**Brief**
Please carry on the essay below about educated elites who look down on others, starting right after its final sentence.

**Extract to read**
↓

Sadly, though, so many who obtain some education believe that it makes them somehow better than those who do not have the same knowledge base.  How often have I seen my fellow professionals treat their secretaries or assistants as if they were simply another office copy machine and not a human being.  Perhaps this is why, despite my own professional status, I would prefer to spend time with those secretaries than the self-proclaimed elites.

What is especially annoying to me is that these elites not only think they have every right to look down their noses at and be patronizing to those who have acquired less than they have (be that knowledge or money or status), but that they also believe that they know better than the people themselves how those people should run their lives.  They speak without any knowledge or understanding of the circumstances of those different from them as they tell them how to raise their children, what to eat, and even what to believe.  They proclaim that they are helping those less fortunate than themselves by taking over their lives, but what they are really doing is showing their belief than these people are too stupid to manage their own lives, that they are second-rate or second-class and need those better than them, those first rate, first class elites in order to survive.  Gifts from the elite that control one’s life are not gifts of kindness, but a demand for love and a creation of dependence as a means to power for those elites.

↑

Saved entries:
↓

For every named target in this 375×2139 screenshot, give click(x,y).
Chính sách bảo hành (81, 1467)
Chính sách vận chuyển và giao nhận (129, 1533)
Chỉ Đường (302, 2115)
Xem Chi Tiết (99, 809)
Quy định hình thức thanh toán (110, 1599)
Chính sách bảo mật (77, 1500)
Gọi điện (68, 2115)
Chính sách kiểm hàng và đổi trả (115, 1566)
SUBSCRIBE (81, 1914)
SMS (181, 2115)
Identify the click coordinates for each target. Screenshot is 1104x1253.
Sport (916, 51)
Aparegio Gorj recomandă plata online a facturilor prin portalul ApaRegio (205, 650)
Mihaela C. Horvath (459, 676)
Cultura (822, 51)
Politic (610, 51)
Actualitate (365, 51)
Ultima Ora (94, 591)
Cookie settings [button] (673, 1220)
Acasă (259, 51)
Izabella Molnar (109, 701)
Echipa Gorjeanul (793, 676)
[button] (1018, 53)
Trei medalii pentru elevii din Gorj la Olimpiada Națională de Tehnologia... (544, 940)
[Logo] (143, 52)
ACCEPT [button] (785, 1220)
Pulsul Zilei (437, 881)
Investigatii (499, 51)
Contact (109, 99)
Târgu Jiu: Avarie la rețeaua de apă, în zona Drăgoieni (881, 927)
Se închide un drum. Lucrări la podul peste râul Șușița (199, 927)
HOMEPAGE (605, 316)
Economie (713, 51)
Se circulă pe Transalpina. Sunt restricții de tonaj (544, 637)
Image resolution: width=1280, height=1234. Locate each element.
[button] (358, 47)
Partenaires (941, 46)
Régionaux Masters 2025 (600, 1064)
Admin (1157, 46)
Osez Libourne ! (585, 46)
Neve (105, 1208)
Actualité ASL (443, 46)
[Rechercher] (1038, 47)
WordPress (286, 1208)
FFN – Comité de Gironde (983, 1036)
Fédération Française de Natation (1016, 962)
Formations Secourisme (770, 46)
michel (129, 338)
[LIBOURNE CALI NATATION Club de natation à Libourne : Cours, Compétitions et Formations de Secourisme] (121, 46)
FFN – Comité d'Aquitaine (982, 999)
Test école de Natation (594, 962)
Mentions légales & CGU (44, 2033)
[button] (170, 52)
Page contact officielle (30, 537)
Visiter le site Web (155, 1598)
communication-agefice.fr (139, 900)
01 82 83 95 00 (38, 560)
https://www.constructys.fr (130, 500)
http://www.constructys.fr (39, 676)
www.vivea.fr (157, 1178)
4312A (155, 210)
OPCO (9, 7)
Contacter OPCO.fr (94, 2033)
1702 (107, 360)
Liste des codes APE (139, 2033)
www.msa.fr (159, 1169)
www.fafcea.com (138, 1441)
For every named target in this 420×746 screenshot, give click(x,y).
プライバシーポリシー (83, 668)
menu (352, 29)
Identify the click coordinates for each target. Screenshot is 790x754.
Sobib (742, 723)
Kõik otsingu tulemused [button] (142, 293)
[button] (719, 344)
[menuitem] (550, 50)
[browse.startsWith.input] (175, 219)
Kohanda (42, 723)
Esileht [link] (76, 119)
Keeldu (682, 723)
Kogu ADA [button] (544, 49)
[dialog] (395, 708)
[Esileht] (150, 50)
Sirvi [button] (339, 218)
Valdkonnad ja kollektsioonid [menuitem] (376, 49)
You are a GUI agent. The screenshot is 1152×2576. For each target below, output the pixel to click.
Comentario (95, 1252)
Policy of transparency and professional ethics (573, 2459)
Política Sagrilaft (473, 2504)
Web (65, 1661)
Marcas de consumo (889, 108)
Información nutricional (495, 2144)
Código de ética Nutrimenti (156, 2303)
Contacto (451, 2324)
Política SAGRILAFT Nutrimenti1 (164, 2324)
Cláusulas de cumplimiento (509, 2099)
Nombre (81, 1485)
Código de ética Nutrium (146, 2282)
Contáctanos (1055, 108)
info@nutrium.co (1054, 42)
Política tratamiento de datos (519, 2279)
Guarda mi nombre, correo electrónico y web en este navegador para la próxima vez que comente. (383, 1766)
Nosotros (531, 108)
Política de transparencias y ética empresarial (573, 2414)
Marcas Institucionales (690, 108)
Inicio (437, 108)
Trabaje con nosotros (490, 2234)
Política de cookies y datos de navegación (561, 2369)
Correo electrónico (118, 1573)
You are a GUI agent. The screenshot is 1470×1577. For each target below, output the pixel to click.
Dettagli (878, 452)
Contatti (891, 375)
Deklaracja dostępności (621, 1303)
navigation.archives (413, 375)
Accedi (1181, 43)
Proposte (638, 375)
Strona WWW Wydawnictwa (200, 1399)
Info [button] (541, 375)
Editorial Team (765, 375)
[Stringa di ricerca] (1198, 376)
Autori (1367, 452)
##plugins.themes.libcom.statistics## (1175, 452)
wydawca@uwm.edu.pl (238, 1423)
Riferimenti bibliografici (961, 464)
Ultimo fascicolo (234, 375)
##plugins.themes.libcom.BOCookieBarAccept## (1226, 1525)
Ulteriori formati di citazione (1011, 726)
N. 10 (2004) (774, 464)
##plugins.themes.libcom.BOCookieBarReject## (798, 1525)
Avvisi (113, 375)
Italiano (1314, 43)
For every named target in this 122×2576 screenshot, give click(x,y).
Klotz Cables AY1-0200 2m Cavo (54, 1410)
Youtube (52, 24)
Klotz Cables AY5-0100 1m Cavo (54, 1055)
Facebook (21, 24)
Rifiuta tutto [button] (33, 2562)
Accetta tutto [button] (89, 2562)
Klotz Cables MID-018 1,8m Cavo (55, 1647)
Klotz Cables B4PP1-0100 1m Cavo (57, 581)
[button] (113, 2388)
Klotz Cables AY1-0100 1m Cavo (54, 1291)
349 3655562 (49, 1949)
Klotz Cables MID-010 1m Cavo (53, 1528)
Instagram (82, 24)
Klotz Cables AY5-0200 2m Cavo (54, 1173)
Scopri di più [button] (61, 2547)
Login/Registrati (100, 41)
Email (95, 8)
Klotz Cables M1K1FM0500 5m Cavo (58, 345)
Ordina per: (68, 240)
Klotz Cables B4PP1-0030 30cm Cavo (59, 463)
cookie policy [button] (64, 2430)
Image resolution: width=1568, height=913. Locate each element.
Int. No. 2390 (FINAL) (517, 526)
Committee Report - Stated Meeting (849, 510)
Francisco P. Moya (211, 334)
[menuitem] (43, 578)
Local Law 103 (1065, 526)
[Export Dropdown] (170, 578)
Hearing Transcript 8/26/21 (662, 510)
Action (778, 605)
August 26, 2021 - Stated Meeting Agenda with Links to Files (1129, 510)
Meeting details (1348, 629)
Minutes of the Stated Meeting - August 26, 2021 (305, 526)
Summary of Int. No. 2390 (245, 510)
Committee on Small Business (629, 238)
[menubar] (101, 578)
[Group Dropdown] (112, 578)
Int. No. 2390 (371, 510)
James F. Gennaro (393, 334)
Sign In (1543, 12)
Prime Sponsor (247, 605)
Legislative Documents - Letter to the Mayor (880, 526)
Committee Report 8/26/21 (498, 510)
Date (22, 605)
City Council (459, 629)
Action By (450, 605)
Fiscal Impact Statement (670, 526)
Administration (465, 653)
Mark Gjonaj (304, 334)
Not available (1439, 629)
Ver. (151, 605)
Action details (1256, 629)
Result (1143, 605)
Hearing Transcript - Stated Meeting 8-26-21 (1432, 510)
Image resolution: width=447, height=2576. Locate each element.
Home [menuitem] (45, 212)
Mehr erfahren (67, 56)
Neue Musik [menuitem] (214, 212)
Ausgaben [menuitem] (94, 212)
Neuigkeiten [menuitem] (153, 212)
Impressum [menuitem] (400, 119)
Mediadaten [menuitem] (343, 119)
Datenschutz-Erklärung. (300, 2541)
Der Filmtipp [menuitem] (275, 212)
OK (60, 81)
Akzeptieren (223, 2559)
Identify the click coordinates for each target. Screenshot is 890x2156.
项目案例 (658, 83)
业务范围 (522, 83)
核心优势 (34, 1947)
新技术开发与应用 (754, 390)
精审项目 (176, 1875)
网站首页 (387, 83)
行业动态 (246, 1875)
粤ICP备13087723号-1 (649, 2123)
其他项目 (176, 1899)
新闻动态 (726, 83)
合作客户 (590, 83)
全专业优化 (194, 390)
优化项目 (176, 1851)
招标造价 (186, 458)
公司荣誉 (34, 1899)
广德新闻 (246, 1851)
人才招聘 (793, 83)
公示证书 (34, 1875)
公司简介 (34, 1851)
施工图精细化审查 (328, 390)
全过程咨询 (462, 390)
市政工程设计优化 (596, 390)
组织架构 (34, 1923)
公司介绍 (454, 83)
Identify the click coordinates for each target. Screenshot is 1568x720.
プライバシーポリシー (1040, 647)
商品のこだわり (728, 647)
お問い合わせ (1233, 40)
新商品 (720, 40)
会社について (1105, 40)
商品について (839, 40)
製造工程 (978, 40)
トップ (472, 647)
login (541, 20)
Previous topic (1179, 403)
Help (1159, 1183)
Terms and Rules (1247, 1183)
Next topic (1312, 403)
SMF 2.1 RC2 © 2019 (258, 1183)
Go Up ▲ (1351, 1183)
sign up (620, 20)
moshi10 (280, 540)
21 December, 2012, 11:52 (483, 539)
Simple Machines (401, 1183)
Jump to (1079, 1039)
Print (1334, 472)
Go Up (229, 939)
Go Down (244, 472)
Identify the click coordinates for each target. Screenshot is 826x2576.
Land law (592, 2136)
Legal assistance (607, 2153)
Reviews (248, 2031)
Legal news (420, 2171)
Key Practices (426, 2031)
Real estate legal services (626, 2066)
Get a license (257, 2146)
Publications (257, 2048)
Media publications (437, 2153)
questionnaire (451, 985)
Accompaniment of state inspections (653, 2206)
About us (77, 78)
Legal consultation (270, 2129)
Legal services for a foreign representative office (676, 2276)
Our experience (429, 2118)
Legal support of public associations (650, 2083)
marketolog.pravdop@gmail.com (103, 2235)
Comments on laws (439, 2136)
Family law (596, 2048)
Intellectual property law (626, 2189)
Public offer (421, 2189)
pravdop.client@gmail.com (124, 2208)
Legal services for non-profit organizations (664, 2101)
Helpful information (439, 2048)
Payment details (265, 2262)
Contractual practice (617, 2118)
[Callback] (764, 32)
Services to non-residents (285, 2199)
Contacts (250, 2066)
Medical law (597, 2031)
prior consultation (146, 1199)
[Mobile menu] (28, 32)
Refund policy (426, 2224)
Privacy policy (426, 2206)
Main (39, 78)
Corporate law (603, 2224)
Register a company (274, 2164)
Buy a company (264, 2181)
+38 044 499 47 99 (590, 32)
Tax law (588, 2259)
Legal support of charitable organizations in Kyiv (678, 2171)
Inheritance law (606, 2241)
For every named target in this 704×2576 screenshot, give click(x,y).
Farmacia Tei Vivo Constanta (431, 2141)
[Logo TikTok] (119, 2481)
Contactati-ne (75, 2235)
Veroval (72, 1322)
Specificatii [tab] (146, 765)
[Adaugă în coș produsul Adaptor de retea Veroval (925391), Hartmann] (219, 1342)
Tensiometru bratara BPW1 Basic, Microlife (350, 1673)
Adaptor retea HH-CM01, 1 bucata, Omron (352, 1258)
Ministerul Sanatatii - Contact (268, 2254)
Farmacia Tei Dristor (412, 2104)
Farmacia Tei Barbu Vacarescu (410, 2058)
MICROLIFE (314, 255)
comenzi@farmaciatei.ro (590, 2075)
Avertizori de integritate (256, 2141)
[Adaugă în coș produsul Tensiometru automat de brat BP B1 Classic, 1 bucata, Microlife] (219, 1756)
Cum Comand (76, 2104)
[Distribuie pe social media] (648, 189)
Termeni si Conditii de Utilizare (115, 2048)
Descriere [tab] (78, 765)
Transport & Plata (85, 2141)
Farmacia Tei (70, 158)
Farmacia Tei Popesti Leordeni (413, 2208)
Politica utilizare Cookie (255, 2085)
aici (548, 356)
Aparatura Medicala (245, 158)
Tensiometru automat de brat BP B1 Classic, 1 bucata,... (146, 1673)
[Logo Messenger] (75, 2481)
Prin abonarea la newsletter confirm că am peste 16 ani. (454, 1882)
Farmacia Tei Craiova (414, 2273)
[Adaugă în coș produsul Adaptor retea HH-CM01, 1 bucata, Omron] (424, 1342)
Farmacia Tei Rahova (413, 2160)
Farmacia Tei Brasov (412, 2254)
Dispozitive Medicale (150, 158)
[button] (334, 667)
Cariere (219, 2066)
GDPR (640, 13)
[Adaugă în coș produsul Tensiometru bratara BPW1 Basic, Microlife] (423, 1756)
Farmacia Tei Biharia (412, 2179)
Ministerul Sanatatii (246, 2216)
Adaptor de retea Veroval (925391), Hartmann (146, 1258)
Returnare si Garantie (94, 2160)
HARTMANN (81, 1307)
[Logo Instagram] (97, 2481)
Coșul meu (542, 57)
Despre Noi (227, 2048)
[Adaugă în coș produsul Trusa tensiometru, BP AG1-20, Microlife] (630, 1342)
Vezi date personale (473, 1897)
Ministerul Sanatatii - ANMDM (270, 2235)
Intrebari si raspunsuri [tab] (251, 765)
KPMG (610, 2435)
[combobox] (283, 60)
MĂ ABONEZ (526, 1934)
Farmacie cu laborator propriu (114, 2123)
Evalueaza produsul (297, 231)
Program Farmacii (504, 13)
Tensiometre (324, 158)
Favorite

↑

**Exercise answer**
Many in America understand this; they are the Americans who have been referred to as deplorables and worse.  The people who would rather have a casserole potluck in a church basement than attend a black-tie affair where they are served arugula lettuce, range fed filet mignon, and caviar.   These people would rather talk with plain (and sometimes colorful or politically incorrect) words than the ten-dollar carefully chosen and always proper language of the elite.  These are real Americans, not plastic people. 

And there is one thing that is especially notable about these real Americans:  they are tolerant.  Tolerant of everyone, not just those who have attained their status.  And, unlike those elite who think they have the answers for everyone, these real Americans do not demand that everyone think like them or do things their way.  They tolerate the lifestyles and views and values of others and assume that others will return the favor.  And, in their world, others do. 

But, the world of the elites is different.  They do not tolerate those who are different in life style or knowledge base or world view.  And, they take the very un-American position of demanding that all others accept and conform to their positions; those who do not are branded as deplorable, as less than, as lacking in education and understanding.  But the understanding that these elites see as lacking is really just a willingness to agree that they are somehow better and therefore should be in control, control of the country and all those who do not meet their standards. 

Personally, I detest this attitude.  But, let’s be clear:  I do not detest the education or the other successes that those with elitist attitudes often have.  Education is good.  Success is good.  Many people have these things without becoming the haughty and disdainful elites I here describe.  But to use those things to bolster a self-centered belief that one is somehow better than those who do not possess such education, status, or success is disgusting.  Worse yet is to believe that because of one’s elite status one has a right to power and even worse is to believe that power includes the right to direct fully the lives of those that one sees as somehow inferior.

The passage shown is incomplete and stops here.